> Dataset content:
· · · · ·

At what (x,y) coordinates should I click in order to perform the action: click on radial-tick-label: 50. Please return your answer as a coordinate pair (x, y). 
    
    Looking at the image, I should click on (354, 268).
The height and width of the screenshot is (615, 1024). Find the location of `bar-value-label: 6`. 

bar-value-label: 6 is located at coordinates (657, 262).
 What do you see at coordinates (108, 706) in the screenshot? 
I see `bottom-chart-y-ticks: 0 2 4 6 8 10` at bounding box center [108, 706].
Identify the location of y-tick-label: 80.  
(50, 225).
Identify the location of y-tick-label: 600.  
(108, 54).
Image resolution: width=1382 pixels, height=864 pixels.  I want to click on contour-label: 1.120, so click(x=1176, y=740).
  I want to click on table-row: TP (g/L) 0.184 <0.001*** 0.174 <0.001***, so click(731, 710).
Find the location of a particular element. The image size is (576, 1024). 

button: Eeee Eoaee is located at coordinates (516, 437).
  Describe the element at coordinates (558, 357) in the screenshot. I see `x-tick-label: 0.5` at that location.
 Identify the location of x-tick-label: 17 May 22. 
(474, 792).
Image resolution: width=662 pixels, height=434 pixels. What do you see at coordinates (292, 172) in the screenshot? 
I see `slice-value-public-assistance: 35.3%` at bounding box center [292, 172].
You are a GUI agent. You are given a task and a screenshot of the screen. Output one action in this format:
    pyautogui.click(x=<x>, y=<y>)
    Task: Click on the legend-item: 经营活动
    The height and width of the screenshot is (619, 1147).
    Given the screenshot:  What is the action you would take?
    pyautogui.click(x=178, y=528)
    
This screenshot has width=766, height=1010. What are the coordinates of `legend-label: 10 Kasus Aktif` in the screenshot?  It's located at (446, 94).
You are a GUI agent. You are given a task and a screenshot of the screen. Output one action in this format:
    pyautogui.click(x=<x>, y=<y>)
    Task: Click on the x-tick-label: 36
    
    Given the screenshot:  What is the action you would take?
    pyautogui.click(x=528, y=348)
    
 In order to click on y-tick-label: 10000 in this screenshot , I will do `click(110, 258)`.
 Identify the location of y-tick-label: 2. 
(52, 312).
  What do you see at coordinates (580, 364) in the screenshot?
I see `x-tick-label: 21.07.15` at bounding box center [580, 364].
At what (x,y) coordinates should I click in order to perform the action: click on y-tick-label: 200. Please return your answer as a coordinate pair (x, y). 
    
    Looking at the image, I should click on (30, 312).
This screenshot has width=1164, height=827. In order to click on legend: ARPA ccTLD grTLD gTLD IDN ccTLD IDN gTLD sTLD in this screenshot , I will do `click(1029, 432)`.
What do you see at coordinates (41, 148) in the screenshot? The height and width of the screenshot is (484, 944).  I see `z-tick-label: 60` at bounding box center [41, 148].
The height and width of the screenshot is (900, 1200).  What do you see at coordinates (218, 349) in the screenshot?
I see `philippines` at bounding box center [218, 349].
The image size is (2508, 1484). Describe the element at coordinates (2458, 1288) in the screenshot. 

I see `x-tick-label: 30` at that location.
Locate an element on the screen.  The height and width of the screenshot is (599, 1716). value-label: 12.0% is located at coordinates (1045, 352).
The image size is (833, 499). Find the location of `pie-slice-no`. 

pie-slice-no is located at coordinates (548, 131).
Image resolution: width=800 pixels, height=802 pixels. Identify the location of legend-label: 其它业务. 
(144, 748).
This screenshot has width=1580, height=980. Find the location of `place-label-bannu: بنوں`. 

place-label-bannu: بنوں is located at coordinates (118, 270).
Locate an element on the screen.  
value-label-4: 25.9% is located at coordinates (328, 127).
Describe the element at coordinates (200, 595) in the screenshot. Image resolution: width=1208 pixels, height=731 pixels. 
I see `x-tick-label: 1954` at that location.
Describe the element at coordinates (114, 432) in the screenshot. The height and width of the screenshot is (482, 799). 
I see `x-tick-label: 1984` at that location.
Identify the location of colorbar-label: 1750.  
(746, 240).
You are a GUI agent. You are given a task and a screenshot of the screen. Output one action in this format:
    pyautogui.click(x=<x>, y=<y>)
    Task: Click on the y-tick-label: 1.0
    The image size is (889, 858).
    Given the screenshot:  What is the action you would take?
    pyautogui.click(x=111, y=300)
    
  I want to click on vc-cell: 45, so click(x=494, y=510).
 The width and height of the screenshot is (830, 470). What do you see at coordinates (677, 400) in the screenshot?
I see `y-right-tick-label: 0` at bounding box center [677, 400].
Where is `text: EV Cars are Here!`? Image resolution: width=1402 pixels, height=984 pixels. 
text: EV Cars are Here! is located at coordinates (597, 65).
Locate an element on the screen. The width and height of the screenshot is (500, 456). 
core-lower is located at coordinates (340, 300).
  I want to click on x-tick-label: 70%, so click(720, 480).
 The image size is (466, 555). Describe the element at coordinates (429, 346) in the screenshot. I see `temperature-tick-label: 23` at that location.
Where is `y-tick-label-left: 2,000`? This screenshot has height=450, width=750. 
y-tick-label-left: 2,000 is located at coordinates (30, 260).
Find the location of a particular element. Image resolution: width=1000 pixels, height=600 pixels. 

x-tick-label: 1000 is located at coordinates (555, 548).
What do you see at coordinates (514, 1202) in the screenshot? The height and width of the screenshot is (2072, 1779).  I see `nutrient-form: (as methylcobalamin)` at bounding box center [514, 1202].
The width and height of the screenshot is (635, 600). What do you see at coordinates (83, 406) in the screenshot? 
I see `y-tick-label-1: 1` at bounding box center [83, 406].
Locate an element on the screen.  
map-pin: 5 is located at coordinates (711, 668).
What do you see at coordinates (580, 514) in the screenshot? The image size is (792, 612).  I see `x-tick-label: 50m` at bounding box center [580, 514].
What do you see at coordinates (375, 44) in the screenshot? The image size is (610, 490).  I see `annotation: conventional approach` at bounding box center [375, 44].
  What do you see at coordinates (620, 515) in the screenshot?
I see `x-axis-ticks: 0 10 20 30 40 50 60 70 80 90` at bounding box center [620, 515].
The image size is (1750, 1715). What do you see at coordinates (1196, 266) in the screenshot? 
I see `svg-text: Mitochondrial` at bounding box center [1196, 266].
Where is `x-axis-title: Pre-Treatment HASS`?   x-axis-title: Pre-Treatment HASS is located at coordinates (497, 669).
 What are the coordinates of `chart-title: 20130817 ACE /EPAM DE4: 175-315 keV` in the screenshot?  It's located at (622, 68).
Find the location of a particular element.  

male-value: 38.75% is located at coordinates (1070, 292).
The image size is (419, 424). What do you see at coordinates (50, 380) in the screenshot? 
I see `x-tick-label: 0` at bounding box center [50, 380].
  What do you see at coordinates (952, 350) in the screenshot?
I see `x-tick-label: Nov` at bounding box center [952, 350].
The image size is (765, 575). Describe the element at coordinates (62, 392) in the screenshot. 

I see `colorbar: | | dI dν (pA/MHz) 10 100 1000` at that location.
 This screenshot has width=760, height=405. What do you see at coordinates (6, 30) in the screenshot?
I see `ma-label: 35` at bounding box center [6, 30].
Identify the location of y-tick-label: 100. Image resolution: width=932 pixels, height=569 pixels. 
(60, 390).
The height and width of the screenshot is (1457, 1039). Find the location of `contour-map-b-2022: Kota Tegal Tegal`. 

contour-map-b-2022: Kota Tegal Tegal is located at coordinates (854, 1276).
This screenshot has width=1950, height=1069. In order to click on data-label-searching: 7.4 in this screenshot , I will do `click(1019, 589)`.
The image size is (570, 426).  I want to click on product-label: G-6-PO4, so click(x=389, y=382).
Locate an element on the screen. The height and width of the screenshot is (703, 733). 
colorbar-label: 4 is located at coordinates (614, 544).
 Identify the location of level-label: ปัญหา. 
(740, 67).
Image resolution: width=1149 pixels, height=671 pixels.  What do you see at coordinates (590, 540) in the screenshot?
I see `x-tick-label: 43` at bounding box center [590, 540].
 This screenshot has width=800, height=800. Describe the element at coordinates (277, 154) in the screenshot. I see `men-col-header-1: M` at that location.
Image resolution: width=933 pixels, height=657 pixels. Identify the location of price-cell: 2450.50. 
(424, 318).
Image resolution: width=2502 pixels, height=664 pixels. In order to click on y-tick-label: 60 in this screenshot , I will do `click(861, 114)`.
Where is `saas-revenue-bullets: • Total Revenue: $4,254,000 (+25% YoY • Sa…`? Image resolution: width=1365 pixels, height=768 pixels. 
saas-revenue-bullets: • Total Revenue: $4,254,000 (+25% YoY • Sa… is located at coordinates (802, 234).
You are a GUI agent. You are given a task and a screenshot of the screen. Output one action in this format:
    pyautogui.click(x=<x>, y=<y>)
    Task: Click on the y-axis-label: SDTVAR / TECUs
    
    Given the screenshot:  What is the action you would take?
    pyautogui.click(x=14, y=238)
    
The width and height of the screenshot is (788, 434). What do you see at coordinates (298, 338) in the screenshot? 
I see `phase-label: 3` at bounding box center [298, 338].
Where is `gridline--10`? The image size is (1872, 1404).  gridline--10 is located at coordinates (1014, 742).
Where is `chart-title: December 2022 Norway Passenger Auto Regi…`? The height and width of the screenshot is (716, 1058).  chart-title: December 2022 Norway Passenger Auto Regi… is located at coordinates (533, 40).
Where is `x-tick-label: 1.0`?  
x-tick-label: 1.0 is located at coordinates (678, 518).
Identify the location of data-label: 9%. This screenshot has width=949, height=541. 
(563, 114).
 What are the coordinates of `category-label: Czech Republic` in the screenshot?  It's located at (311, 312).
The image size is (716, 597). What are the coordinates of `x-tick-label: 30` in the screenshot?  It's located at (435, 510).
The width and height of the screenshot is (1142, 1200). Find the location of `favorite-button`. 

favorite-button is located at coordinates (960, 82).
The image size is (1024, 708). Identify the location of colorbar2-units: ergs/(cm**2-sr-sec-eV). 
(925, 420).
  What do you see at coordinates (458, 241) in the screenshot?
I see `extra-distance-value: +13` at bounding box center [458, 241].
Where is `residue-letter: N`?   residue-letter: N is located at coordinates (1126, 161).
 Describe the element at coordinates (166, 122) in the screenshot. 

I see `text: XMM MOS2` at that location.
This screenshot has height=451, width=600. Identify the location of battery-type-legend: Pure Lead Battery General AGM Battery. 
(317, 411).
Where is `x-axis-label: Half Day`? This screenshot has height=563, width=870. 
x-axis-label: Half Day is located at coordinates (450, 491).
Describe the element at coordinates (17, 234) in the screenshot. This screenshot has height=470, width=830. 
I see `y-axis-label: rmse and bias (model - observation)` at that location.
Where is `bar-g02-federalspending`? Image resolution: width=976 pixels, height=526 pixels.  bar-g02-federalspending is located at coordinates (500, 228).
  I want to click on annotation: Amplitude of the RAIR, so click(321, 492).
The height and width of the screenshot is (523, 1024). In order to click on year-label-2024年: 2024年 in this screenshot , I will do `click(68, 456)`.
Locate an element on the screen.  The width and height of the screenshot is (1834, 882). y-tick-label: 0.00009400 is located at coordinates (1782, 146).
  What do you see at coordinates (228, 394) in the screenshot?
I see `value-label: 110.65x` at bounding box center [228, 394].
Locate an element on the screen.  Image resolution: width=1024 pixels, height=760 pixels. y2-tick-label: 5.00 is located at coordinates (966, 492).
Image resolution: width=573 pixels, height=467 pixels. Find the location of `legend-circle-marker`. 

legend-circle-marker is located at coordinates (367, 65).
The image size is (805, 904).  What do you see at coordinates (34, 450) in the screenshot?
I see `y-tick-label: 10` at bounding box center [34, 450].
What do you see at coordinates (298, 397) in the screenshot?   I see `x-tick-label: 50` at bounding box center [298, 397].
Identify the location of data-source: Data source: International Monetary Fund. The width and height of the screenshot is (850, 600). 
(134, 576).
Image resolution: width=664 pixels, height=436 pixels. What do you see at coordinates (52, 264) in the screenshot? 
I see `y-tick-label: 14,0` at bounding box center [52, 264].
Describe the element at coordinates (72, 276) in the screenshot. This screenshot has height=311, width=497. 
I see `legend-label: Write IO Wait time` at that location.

· · · · ·

> Required work:
Put the lines of the listing between the line containing "The image size is (765, 575)." and the line containing "This screenshot has width=1950, height=1069.", inclusive, into a numbered list, leaving out any blank lines.

> Result of this task:
1. The image size is (765, 575). Describe the element at coordinates (62, 392) in the screenshot. 
2. I see `colorbar: | | dI dν (pA/MHz) 10 100 1000` at that location.
3.  This screenshot has width=760, height=405. What do you see at coordinates (6, 30) in the screenshot?
4. I see `ma-label: 35` at bounding box center [6, 30].
5. Identify the location of y-tick-label: 100. Image resolution: width=932 pixels, height=569 pixels. 
6. (60, 390).
7. The height and width of the screenshot is (1457, 1039). Find the location of `contour-map-b-2022: Kota Tegal Tegal`. 
8. contour-map-b-2022: Kota Tegal Tegal is located at coordinates (854, 1276).
9. This screenshot has width=1950, height=1069. In order to click on data-label-searching: 7.4 in this screenshot , I will do `click(1019, 589)`.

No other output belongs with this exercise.